Post Office CTO Had 'nagging Doubts' About Horizon System Despite Reliability Assurances

The former CTO of the Post Office had "nagging doubts" about the Horizon system at the center of one of the most far-reaching miscarriages of justice in UK history, yet he continued to sign off statements to MPs attesting to its security and reliability.

Horizon is an EPOS and back-end finance system for thousands of Post Office branches around the UK, first implemented by ICL, a technology company later bought by Fujitsu. From 1999 until 2015, around 736 subpostmasters and subpostmistresses were wrongfully convicted of fraud when errors in the system were to blame. A statutory inquiry into the mass miscarriage of justice launched in 2021 is ongoing.

During questioning at the Post Office Horizon IT inquiry this week, former IT boss Mike Young agreed it was his responsibility to make sure that what was said to Parliament was absolutely accurate, even though he had no personal contact with MPs about the Horizon system.

Young agreed he was aware of the "robust stance" on Horizon's reliability and security that the Post Office wanted to communicate to the government department responsible and its minister, Ed Davey, after his meeting with Sir Alan Bates, the subpostmaster who led the Justice For Subpostmasters Alliance (JFSA).

Flora Page, the lawyer representing former subpostmasters Lee Castleton and Seema Misra in the inquiry, suggested Young "didn't bother to find out" whether information given to MPs was accurate.

Young said he thought the stance was accurate based on information provided by Fujitsu and his own team.

However, in 2011, as "heat" from the media, campaigners, and MPs built, he said he started to have doubts.

"At the point that you've got more and more subpostmasters… it grew… the JFSA, saying the system was wrong. If you didn't have that nagging doubt, you've got a bit of a problem. It acts almost as a conscience check. What I said and maintained [was] I saw nothing in the Horizon system beyond what was in rollout, and then some of the change activities and the hardware failures that suggested Horizon was doing anything but what it was prescribed to do, and it certainly was within its SLAs, and where there were failings, they were highlighted."

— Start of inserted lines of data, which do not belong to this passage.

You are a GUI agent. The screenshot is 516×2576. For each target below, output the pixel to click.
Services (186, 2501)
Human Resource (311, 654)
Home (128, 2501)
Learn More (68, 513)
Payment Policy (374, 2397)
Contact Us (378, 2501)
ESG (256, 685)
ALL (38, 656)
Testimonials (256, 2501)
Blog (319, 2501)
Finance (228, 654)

Young said his opinion changed as evidence emerged in the Second Sight report [PDF], commissioned in 2012 to investigate problems with Horizon. The report identified system issues that caused account imbalances, and said the Post Office was focused on recovering the money and prosecuting subpostmasters rather than finding the cause of the problem.

A second report in 2015 said the system could produce errors due to faulty or outdated equipment, communication errors, and lack of security.

As of 2011, Young told the inquiry this week, he became worried about issues around who could access and change account data in the system.

"I've no doubt about that because I thought that might be better policed, but it was addressed in a relatively short timescale," he said. "It's only with the hindsight of this inquiry and some of what I've learnt from the Second Sight Report that I now know, through that benefit, that some of the audit logging… wasn't as locked down as best practice would indicate and it was open to abuse."

However, Page maintained that in 2011 senior managers who were sending responses to the media attesting to the robustness and security in the Horizon system were the same people who had received a December 2010 email from Lynn Hobbs, the organization's general manager of network support, saying she had discovered that Fujitsu could put an entry into a branch account remotely.

Young responded: "We have to be careful about how we use our language. A backdoor is, for me, as for most people in tech… well, then there was no backdoor as far as I was concerned at this point."